We flew out just 5 days after our last youth group...our annual lip sync...where at intermission, Brad was honored and affirmed. Just a week before that, our senior pastor shared with our students about the new youth pastor as well as Brad's transition out of LSM later this summer. That same week was also Brad's last message to our students.

Those last two Wednesday nights were incredibly difficult for me. Even now, I'm not sure how to continue with this. We had been with these students for 7 years, and thinking about not being a part of their lives brings me to tears. Personally, all I've ever been is a youth pastor's wife, and it felt like I was losing a part of myself...like when I decided to leave teaching for a season to be at home with my children. It was an extremely difficult time.

But while I was up on that mountain...listening to the Roaring Creek outside our chalet window...God put it together for me. Just minutes before Brad shared for the final time with our students, he told me how he felt God had put him at Lakewood for this exact season. He was ordained by God with a specific purpose. His personality was very flexible...which enabled him to work with two very different youth pastors. He wasn't intimidated by being the #2 guy. He enjoyed working with another youth pastor, yet didn't desire to take over. He had provided stability and had served two interim positions.

He was placed at Lakewood for this specific purpose. And now it was time to let go.
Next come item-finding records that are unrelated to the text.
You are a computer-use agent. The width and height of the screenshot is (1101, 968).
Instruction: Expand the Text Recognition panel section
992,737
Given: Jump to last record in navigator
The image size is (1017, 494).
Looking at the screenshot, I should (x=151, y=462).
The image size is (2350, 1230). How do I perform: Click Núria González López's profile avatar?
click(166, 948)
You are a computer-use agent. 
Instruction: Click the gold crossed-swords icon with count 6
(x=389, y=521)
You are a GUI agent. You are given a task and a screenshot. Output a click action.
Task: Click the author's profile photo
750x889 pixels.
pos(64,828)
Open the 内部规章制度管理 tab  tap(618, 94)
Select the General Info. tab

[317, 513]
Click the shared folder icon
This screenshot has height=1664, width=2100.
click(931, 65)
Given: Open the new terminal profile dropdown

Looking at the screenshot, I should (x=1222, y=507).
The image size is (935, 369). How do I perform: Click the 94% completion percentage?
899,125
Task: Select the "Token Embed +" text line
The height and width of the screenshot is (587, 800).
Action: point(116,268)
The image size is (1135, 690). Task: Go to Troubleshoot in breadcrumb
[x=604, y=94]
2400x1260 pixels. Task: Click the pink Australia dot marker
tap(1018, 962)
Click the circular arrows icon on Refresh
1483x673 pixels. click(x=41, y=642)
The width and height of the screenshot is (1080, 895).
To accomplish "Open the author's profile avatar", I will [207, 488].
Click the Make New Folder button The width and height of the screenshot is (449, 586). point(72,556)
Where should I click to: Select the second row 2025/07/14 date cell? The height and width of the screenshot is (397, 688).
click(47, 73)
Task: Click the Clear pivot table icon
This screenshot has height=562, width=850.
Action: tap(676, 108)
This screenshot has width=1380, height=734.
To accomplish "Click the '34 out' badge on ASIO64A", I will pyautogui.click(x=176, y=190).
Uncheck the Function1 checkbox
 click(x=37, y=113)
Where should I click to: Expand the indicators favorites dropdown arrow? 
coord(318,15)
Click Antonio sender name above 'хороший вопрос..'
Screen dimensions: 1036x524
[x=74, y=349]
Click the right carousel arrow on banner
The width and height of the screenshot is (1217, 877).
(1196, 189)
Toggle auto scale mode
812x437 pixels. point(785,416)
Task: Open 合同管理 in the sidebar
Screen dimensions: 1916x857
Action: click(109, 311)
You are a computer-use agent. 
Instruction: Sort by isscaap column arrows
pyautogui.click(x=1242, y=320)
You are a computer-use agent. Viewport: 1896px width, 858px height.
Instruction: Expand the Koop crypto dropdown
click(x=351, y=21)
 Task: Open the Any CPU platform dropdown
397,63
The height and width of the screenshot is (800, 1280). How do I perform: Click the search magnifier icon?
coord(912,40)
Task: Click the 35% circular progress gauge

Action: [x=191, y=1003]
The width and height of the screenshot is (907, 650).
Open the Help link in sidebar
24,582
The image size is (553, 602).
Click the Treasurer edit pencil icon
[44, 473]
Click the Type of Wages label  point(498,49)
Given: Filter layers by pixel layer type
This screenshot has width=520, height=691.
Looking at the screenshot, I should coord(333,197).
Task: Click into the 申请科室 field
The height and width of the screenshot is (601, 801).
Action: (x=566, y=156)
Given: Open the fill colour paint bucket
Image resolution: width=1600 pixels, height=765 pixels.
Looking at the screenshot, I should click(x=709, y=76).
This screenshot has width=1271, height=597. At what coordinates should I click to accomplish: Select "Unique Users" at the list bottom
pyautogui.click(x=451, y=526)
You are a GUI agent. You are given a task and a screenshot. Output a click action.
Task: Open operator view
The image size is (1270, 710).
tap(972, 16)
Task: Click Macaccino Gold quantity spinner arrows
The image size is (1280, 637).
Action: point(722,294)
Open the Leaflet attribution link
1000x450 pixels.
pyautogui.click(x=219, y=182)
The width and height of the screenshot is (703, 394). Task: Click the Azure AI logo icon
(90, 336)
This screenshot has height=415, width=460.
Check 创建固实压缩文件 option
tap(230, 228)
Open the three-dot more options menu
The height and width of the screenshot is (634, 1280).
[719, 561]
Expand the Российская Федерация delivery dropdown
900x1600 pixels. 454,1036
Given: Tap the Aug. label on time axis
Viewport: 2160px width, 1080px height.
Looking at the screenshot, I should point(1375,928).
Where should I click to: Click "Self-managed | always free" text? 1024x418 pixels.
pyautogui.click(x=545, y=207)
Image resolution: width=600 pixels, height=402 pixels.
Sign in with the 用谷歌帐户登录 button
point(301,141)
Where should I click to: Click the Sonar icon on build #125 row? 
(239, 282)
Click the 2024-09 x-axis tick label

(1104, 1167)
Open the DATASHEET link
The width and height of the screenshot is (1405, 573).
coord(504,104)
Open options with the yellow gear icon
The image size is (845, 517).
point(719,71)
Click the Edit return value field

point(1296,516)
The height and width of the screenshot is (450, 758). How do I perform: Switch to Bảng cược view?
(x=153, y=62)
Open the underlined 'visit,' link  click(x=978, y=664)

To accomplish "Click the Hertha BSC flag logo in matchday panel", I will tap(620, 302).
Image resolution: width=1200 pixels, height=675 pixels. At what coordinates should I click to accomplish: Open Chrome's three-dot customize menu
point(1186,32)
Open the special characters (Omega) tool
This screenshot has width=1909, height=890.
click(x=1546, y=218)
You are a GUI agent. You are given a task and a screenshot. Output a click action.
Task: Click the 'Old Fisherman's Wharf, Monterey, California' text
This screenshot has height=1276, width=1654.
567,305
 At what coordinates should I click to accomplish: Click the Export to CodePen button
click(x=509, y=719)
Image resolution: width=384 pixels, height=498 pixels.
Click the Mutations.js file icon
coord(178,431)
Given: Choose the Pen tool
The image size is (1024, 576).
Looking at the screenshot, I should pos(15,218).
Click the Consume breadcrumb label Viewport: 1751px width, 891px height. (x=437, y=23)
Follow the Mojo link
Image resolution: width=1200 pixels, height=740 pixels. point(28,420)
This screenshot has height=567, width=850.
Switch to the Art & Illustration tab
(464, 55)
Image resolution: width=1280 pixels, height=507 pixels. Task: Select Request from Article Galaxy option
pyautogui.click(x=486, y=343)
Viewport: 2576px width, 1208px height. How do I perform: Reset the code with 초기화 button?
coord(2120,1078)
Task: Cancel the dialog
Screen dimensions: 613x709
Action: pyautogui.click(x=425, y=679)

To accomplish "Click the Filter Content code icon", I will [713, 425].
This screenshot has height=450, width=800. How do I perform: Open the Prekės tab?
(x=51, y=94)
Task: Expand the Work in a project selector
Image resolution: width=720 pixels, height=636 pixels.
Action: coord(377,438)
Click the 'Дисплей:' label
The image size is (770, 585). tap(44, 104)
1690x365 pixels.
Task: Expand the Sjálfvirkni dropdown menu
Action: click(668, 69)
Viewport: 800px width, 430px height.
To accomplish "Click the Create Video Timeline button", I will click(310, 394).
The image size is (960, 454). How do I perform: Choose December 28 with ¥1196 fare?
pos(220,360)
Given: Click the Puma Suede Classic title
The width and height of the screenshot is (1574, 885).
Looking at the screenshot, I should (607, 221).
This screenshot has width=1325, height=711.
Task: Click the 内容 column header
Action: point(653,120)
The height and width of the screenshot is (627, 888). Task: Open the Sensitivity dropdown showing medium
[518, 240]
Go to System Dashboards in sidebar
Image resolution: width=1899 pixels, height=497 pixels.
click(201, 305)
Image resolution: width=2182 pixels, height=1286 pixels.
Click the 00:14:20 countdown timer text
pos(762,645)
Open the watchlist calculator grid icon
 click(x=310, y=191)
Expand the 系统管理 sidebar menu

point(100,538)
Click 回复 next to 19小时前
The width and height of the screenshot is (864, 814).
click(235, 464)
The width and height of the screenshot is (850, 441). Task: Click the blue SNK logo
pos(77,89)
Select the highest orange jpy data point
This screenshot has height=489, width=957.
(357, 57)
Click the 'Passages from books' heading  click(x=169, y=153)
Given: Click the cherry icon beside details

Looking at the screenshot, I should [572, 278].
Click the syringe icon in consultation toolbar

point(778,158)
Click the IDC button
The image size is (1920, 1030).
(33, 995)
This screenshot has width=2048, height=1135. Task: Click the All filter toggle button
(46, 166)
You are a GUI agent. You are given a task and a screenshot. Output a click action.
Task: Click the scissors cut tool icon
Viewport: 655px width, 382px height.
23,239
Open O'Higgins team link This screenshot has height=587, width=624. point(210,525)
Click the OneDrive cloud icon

No matter how hard I have fought this "letting go" over the past 9 months, God truly spoke through Brad and I was fully able to embrace it last week.

So, where does that leave us? Brad will continue to oversee LSM through July 31 and then pass the baton on to another youth pastor. August 1 he will slide over into a temporary adult ministries position until December 31. But all the while we will continue to pursue other ministry job possibilities as well as other avenues as the Lord directs.

If we truly say in our hearts (and I believe we do) that we want to serve the Lord wherever He calls us, then our feet have to match our hearts. So we will continue to take it one day at a time, enjoying every moment with our dear friends, going to play dates, de-cluttering our home and finishing small work projects, ministering to those around us, and anxiously awaiting our "marching orders."

My new theme is "Resting in the waiting room."

So, we wait, knowing that the longing we have to be settled in the next season of our life will not be fulfilled in this world...

but in the next.

And that's okay.

3 comments:

Amber said...

it's more than okay, it's perfect. I'm very thankful for all that He is teaching you, leading you through, and HE WILL speak when it's time for you to move. you are in the best place you possibly could be, waiting for your next instructions. i'm here to pray you through that!!! love you sweet friend. And really selfishly hoping He keeps you here, because lets face it, i like you here. ;) haha

Paula said...

I LOVE seeing how God is working in your life! I hate that it is a struggle sometimes, but "the testing of our faith produces perseverance", right?
You are in my prayers and I can't wait to see the plan that God has for your family!

Betty Aust said...

What a year this has been for you both! Your thoughts are beautifully expressed as usual. I have felt alot of what you both feel for the last 11 yrs. As I continue to pray for you, I also pray for the Lord's peace & direction! But I know the Lord cares & is with all of us. I just wish I could see it & feel it more often. Love you all!